Y mientras esto decía, el sirviente fijaba con insolencia su torcida mirada en Alejandro, como si pretendiera adivinarle sus más recónditos secretos.

—Gracias —contestó el joven—. Eres un buen muchacho; venías a despertarme, y te agradezco la intención.

—Indudablemente habréis dormido bien, señor Alejandro.

—¿Cómo sabéis mi nombre?

—La policía lo sabe todo. Esta mañana ha venido un comisario a inquirir si verdaderamente estáis aquí alojado.

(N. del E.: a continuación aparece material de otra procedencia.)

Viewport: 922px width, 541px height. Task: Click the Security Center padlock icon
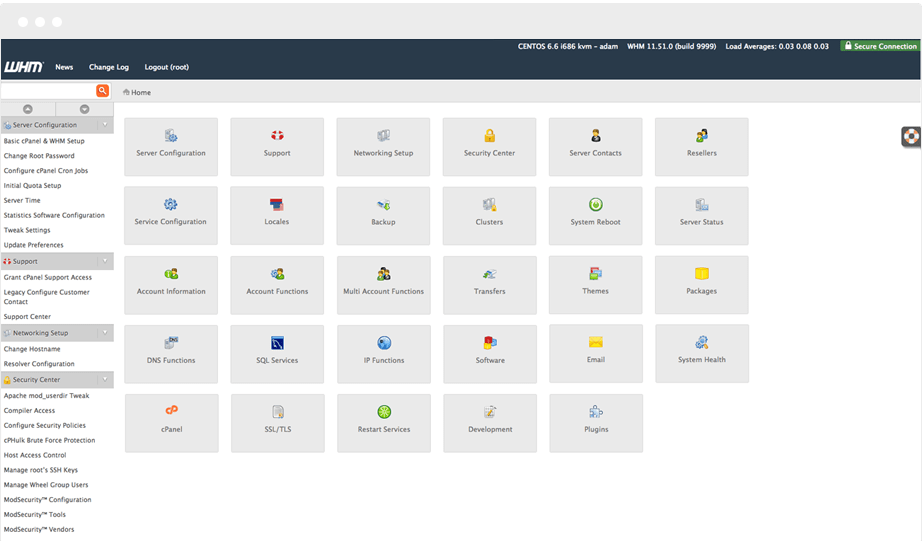(490, 136)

—Se conoce que esto está muy vigilado.

—Bastante; y aun así, esos picaros nihilistas atenían a cada instante contra la vida del Czar, nuestro muy amado padre.

Alejandro, al escuchar esto, se inclinó con respeto, siguiendo la conducta del sirviente, y luego éste continuó:

—Aquí se sabe todo. ¿Creéis que no se os conoce? Hace algunas horas he sabido por la policía que os llamáis Alejandro Ischerkassy, que sois alumno de la escuela de ingenieros de Moscow y que habéis venido a San Petersburgo enviado por vuestros profesores para estudiar no sé qué adelantos mecánicos.

Alejandro, al oir esto, inmutóse por un momento, pero luego volvió a parecer sereno y frío, y sonriendo con benvolencia dijo a su interlocutor:

—¡Por vida del diablo que sabéis mucho!

—Ya os lo dije; aquí lo sabemos todo.

Después de estas palabras los dos quedaron silenciosos como aquel que no sabe qué decir. El sirviente aprovechó aquella pausa para examinar a Alejandro a su gusto, y después, como aquel que procura acabar con una situación enojosa, dijo por fin:

—¿Vais a salir?

—Inmediatamente.

—Pues abrigaos bien; desde muy temprano que está nevando.

Una vez dichas estas palabras el sirviente juzgó ya como terminada la conversación, e inclinándose, desapareció en el fondo de una obscura galería de madera.

Alejandro, al quedarse solo, se dirigió al arcón, y cogiendo la gorra se la caló hasta las cejas después de envolverse en su tulupa.

Al mismo tiempo que hacía esto, murmuraba con acento reconcentrado:

—¡En buen sitio estoy! Este criado indudablemente es de la policía y ha venido a verme sólo por examinarme y ver si podía inquirir algo de nuevo. Lo he conocido en su manera de mirar, y en sus palabras melosas en la forma, y amenazantes en el fondo. ¡Maldito país en el que cada sirviente es un espía! Pero... resignémonos. ¿A qué posada u hotel iré de San Petersburgo que no me suceda lo mismo?

Y Alejandro, diciendo esto, echó una última ojeada a la estancia y salió de ella cerrando la puerta cuidadosamente.